Leading a group is a career-long battle against ossification.

Science is continually innovating – new techniques enable things to be examined with ever higher spatial or temporal resolution, our knowledge of fields evolves and the associated models are updated, overhauled, or overturned. Science’s waters are perpetually in a creative ferment.

For group leaders, running a team is like keeping a ship afloat in those restless choppy waters. The sails of others are around us, perhaps in convoy, sometimes in a race.

And we’re well aware that steering that ship is not the only thing we’re doing. Teaching undergraduates plays a vital role in increasing the understanding of science at a societal level. Research-associated activities such as peer review, grant evaluation, dissemination and communication create extra calls on our time. Administrative responsibilities multiply.

It all leaves fewer moments for having a hand on the tiller as the ship goes onwards. And that hand will inevitably age.

Our own expertise will gradually fade, with less time available to learn new techniques or keep abreast of every new development. The techniques that brought us success and built our reputation may be superseded, or the research of the group moves in a direction that suddenly means other approaches – potentially ones we don’t have first-hand experience of – are more relevant to the questions being pursued.

That ageing process carries an inherent and ever-present risk of a slow decline of the group’s cutting edge in technical terms. The ship begins to take on water as its timbers turn to stone. Petrify too much and eventually it will sink to the seabed, now anchored forever in time and space. Unable to go on.

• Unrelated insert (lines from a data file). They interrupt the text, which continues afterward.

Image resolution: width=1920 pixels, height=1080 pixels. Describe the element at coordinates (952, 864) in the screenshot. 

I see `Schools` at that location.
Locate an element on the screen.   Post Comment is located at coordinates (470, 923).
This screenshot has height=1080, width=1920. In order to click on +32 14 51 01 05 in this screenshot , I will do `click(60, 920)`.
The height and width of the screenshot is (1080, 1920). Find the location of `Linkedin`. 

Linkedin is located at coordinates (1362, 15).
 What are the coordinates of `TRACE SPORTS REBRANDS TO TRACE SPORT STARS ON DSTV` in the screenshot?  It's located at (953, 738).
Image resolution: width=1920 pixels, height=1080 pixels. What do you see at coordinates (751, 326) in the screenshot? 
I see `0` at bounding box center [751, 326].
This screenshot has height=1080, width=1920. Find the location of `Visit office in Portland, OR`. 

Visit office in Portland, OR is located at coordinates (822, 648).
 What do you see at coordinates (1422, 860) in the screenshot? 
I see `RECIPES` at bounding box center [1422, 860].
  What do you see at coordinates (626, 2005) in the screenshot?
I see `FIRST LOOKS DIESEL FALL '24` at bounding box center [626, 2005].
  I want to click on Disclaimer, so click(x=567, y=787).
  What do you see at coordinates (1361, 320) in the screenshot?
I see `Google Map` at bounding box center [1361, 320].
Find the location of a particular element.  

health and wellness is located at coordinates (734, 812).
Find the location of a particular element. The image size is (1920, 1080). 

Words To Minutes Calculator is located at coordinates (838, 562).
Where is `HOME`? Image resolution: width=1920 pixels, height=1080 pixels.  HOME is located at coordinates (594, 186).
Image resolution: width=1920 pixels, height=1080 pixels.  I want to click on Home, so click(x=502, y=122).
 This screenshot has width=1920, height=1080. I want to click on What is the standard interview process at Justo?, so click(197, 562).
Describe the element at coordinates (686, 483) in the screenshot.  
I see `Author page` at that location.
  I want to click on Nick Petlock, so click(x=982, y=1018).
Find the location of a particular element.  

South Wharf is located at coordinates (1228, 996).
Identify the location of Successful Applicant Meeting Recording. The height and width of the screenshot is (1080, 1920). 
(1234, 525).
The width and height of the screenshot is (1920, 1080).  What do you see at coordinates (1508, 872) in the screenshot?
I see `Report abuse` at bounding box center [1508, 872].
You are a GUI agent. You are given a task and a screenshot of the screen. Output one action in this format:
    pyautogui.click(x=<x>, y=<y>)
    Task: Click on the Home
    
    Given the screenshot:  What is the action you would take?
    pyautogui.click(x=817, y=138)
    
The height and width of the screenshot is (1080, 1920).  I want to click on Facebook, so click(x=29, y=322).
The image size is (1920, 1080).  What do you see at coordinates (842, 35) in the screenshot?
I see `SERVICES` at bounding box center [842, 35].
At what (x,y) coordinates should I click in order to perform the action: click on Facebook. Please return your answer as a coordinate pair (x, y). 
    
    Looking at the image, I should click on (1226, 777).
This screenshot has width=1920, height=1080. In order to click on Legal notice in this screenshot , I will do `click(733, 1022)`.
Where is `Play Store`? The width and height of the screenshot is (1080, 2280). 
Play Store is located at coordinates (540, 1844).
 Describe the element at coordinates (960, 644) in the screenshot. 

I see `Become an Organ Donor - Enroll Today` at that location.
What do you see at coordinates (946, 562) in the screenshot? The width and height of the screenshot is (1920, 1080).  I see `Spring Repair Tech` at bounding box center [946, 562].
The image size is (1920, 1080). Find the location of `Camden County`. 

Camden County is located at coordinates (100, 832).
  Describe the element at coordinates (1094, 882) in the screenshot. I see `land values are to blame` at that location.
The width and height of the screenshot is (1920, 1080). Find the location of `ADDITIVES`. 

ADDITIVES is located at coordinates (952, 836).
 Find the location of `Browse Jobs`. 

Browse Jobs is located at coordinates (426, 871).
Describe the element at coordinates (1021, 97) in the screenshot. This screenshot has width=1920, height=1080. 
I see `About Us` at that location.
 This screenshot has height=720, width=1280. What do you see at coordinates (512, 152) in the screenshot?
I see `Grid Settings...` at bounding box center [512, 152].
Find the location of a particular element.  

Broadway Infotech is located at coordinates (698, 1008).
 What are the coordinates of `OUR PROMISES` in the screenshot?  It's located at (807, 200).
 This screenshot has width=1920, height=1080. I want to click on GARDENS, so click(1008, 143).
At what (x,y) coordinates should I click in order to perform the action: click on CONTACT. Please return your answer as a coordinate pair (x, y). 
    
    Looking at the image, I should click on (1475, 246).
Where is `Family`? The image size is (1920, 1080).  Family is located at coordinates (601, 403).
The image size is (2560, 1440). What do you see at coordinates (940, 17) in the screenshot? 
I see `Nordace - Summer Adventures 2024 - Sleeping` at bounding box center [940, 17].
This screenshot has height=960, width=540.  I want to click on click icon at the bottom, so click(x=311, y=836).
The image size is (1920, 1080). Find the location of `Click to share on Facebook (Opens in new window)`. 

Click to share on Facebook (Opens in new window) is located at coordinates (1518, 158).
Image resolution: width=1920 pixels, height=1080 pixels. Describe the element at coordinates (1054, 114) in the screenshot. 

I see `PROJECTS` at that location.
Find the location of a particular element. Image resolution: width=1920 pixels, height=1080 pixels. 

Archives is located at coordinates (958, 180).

To be petrified also means to be frozen in fear, as if turned to stone. Group leaders know that fear. The fear of obsolescence, the fear of falling behind, the fear of slowing down, the fear of being submerged.

Lewis Carroll’s Red Queen understood that it takes all the running you can do, to keep in the same place. That running means being alive, adapting, evolving, and moving onwards as the waters of time flow past you. Not moving means you’re ossifying. Fossilising. Being swept behind.

It’s that ceaseless movement that makes it so important to bring new people in. It’s new personnel who can best introduce new skills and expertise to the group, new minds that bring new perspectives on old problems, and new blood that invigorates well-worn routines.

Having the humility to acknowledge our ageing is critical too. Theres a competitive streak in most of us that makes us want to be the best, but it’s simply not possible to be the best at everything when you’re supposed to be leading the group too. You need to fill the group with people who are smarter and more capable than you, because as you age it’s them that will keep the group young and vibrant.

If you try to always be the smartest person in the room, eventually you’ll be the only person left in the room. All alone. Made of stone. As the edifice sinks.

Like Orpheus, we cannot afford to look back. We can’t dwell on past loves, past successes, or past mistakes – what’s important is the moving onwards, eyes set on the horizon.